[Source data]

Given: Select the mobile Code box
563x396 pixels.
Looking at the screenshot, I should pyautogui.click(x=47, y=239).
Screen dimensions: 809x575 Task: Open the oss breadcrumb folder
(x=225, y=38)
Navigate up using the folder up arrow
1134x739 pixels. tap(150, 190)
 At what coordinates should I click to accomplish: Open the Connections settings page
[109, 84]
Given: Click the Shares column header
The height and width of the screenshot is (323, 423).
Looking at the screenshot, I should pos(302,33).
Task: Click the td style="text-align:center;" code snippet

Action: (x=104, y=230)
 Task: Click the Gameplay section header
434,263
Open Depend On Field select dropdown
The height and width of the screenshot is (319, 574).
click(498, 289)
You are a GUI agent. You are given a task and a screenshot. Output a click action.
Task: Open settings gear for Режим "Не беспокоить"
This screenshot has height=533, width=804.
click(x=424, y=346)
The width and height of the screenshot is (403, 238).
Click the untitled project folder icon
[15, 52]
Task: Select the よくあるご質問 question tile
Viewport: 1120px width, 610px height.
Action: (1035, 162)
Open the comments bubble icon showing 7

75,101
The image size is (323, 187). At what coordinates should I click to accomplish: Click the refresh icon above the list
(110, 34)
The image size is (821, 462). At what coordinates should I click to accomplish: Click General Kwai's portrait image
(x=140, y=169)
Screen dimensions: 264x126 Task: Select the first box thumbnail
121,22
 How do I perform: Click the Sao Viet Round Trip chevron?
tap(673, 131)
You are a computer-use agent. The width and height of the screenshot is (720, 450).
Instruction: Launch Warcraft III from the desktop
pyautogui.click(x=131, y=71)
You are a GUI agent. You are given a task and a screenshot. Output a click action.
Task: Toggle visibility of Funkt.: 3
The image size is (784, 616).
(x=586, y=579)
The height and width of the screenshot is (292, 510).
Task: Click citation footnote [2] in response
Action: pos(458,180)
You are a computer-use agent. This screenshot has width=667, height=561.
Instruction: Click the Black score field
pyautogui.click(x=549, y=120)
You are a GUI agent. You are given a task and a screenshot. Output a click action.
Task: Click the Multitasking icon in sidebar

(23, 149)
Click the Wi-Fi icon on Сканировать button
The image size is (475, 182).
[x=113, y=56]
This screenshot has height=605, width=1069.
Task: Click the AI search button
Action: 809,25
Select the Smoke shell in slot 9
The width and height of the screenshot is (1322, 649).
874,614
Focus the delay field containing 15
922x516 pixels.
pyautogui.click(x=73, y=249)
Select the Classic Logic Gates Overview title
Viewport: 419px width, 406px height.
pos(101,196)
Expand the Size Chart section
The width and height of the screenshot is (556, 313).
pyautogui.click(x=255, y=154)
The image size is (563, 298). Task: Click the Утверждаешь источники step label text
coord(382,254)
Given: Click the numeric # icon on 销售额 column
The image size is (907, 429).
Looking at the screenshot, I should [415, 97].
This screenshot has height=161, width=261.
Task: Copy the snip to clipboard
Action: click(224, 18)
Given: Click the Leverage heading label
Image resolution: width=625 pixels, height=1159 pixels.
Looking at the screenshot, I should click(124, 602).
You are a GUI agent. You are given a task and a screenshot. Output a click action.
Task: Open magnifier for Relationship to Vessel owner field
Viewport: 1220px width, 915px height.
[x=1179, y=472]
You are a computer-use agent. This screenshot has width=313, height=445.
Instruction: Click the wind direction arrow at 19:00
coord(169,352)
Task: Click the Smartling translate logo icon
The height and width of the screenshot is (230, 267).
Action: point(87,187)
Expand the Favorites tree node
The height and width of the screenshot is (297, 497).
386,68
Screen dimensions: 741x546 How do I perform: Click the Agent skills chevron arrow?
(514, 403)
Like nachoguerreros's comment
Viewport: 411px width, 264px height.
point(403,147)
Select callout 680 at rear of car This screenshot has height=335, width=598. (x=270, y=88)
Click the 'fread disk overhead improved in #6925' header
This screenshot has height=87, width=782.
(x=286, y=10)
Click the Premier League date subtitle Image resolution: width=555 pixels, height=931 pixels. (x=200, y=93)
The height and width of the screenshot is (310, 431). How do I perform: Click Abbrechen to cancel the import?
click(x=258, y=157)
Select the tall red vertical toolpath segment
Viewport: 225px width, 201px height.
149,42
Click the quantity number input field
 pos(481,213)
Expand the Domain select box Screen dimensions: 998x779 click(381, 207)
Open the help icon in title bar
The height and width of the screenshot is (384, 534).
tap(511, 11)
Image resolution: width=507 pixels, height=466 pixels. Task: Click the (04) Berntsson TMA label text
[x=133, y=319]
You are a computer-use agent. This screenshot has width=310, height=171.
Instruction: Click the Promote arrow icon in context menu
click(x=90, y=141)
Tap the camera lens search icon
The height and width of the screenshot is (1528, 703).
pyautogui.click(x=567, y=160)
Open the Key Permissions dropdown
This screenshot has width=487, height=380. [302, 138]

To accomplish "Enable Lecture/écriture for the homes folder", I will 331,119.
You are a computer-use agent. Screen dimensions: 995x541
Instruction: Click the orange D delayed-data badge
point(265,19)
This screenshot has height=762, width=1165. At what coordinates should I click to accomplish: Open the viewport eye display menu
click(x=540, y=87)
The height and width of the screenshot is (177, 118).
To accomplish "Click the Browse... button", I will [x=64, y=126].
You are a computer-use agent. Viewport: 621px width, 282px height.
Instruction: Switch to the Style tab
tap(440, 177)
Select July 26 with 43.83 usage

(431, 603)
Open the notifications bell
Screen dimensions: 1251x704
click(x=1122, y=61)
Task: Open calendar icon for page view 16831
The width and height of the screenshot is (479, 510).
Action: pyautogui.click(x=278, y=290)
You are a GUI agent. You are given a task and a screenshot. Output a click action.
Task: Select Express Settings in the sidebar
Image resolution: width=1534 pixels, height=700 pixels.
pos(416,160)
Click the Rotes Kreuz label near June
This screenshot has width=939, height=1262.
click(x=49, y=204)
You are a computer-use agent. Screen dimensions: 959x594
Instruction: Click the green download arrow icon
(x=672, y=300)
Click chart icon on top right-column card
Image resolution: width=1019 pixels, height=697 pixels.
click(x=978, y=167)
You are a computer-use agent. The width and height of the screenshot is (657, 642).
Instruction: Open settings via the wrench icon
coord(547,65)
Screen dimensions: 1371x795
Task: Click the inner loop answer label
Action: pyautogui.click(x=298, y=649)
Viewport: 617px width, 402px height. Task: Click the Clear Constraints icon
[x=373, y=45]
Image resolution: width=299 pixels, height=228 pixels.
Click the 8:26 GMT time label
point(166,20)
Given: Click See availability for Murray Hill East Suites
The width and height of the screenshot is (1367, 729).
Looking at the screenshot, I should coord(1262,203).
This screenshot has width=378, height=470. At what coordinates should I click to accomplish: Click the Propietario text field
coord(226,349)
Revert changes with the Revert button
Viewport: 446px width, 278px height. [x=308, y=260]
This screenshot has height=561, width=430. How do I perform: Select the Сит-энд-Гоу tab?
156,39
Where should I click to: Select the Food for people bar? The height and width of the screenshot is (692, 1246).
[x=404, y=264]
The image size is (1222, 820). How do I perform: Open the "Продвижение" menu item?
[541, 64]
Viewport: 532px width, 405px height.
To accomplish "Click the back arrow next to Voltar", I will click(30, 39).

What to produce: The full set of entries above should be given again exactly.

Answer for the task:
Given: Select the mobile Code box
563x396 pixels.
Looking at the screenshot, I should pyautogui.click(x=47, y=239).
Screen dimensions: 809x575 Task: Open the oss breadcrumb folder
(x=225, y=38)
Navigate up using the folder up arrow
1134x739 pixels. tap(150, 190)
 At what coordinates should I click to accomplish: Open the Connections settings page
[109, 84]
Given: Click the Shares column header
The height and width of the screenshot is (323, 423).
Looking at the screenshot, I should pos(302,33).
Task: Click the td style="text-align:center;" code snippet

Action: (x=104, y=230)
 Task: Click the Gameplay section header
434,263
Open Depend On Field select dropdown
The height and width of the screenshot is (319, 574).
click(498, 289)
You are a GUI agent. You are given a task and a screenshot. Output a click action.
Task: Open settings gear for Режим "Не беспокоить"
This screenshot has height=533, width=804.
click(x=424, y=346)
The width and height of the screenshot is (403, 238).
Click the untitled project folder icon
[15, 52]
Task: Select the よくあるご質問 question tile
Viewport: 1120px width, 610px height.
Action: (1035, 162)
Open the comments bubble icon showing 7

75,101
The image size is (323, 187). At what coordinates should I click to accomplish: Click the refresh icon above the list
(110, 34)
The image size is (821, 462). At what coordinates should I click to accomplish: Click General Kwai's portrait image
(x=140, y=169)
Screen dimensions: 264x126 Task: Select the first box thumbnail
121,22
 How do I perform: Click the Sao Viet Round Trip chevron?
tap(673, 131)
You are a computer-use agent. The width and height of the screenshot is (720, 450).
Instruction: Launch Warcraft III from the desktop
pyautogui.click(x=131, y=71)
You are a GUI agent. You are given a task and a screenshot. Output a click action.
Task: Toggle visibility of Funkt.: 3
The image size is (784, 616).
(x=586, y=579)
The height and width of the screenshot is (292, 510).
Task: Click citation footnote [2] in response
Action: pos(458,180)
You are a computer-use agent. This screenshot has width=667, height=561.
Instruction: Click the Black score field
pyautogui.click(x=549, y=120)
You are a GUI agent. You are given a task and a screenshot. Output a click action.
Task: Click the Multitasking icon in sidebar

(23, 149)
Click the Wi-Fi icon on Сканировать button
The image size is (475, 182).
[x=113, y=56]
This screenshot has height=605, width=1069.
Task: Click the AI search button
Action: 809,25
Select the Smoke shell in slot 9
The width and height of the screenshot is (1322, 649).
874,614
Focus the delay field containing 15
922x516 pixels.
pyautogui.click(x=73, y=249)
Select the Classic Logic Gates Overview title
Viewport: 419px width, 406px height.
pos(101,196)
Expand the Size Chart section
The width and height of the screenshot is (556, 313).
pyautogui.click(x=255, y=154)
The image size is (563, 298). Task: Click the Утверждаешь источники step label text
coord(382,254)
Given: Click the numeric # icon on 销售额 column
The image size is (907, 429).
Looking at the screenshot, I should [415, 97].
This screenshot has height=161, width=261.
Task: Copy the snip to clipboard
Action: click(224, 18)
Given: Click the Leverage heading label
Image resolution: width=625 pixels, height=1159 pixels.
Looking at the screenshot, I should click(124, 602).
You are a GUI agent. You are given a task and a screenshot. Output a click action.
Task: Open magnifier for Relationship to Vessel owner field
Viewport: 1220px width, 915px height.
[x=1179, y=472]
You are a computer-use agent. This screenshot has width=313, height=445.
Instruction: Click the wind direction arrow at 19:00
coord(169,352)
Task: Click the Smartling translate logo icon
The height and width of the screenshot is (230, 267).
Action: point(87,187)
Expand the Favorites tree node
The height and width of the screenshot is (297, 497).
386,68
Screen dimensions: 741x546 How do I perform: Click the Agent skills chevron arrow?
(514, 403)
Like nachoguerreros's comment
Viewport: 411px width, 264px height.
point(403,147)
Select callout 680 at rear of car This screenshot has height=335, width=598. (x=270, y=88)
Click the 'fread disk overhead improved in #6925' header
This screenshot has height=87, width=782.
(x=286, y=10)
Click the Premier League date subtitle Image resolution: width=555 pixels, height=931 pixels. (x=200, y=93)
The height and width of the screenshot is (310, 431). How do I perform: Click Abbrechen to cancel the import?
click(x=258, y=157)
Select the tall red vertical toolpath segment
Viewport: 225px width, 201px height.
149,42
Click the quantity number input field
 pos(481,213)
Expand the Domain select box Screen dimensions: 998x779 click(381, 207)
Open the help icon in title bar
The height and width of the screenshot is (384, 534).
tap(511, 11)
Image resolution: width=507 pixels, height=466 pixels. Task: Click the (04) Berntsson TMA label text
[x=133, y=319]
You are a computer-use agent. This screenshot has width=310, height=171.
Instruction: Click the Promote arrow icon in context menu
click(x=90, y=141)
Tap the camera lens search icon
The height and width of the screenshot is (1528, 703).
pyautogui.click(x=567, y=160)
Open the Key Permissions dropdown
This screenshot has width=487, height=380. [302, 138]

To accomplish "Enable Lecture/écriture for the homes folder", I will 331,119.
You are a computer-use agent. Screen dimensions: 995x541
Instruction: Click the orange D delayed-data badge
point(265,19)
This screenshot has height=762, width=1165. At what coordinates should I click to accomplish: Open the viewport eye display menu
click(x=540, y=87)
The height and width of the screenshot is (177, 118).
To accomplish "Click the Browse... button", I will [x=64, y=126].
You are a computer-use agent. Viewport: 621px width, 282px height.
Instruction: Switch to the Style tab
tap(440, 177)
Select July 26 with 43.83 usage

(431, 603)
Open the notifications bell
Screen dimensions: 1251x704
click(x=1122, y=61)
Task: Open calendar icon for page view 16831
The width and height of the screenshot is (479, 510).
Action: pyautogui.click(x=278, y=290)
You are a GUI agent. You are given a task and a screenshot. Output a click action.
Task: Select Express Settings in the sidebar
Image resolution: width=1534 pixels, height=700 pixels.
pos(416,160)
Click the Rotes Kreuz label near June
This screenshot has width=939, height=1262.
click(x=49, y=204)
You are a computer-use agent. Screen dimensions: 959x594
Instruction: Click the green download arrow icon
(x=672, y=300)
Click chart icon on top right-column card
Image resolution: width=1019 pixels, height=697 pixels.
click(x=978, y=167)
You are a computer-use agent. The width and height of the screenshot is (657, 642).
Instruction: Open settings via the wrench icon
coord(547,65)
Screen dimensions: 1371x795
Task: Click the inner loop answer label
Action: pyautogui.click(x=298, y=649)
Viewport: 617px width, 402px height. Task: Click the Clear Constraints icon
[x=373, y=45]
Image resolution: width=299 pixels, height=228 pixels.
Click the 8:26 GMT time label
point(166,20)
Given: Click See availability for Murray Hill East Suites
The width and height of the screenshot is (1367, 729).
Looking at the screenshot, I should coord(1262,203).
This screenshot has width=378, height=470. At what coordinates should I click to accomplish: Click the Propietario text field
coord(226,349)
Revert changes with the Revert button
Viewport: 446px width, 278px height. [x=308, y=260]
This screenshot has height=561, width=430. How do I perform: Select the Сит-энд-Гоу tab?
156,39
Where should I click to: Select the Food for people bar? The height and width of the screenshot is (692, 1246).
[x=404, y=264]
The image size is (1222, 820). How do I perform: Open the "Продвижение" menu item?
[541, 64]
Viewport: 532px width, 405px height.
To accomplish "Click the back arrow next to Voltar", I will click(30, 39).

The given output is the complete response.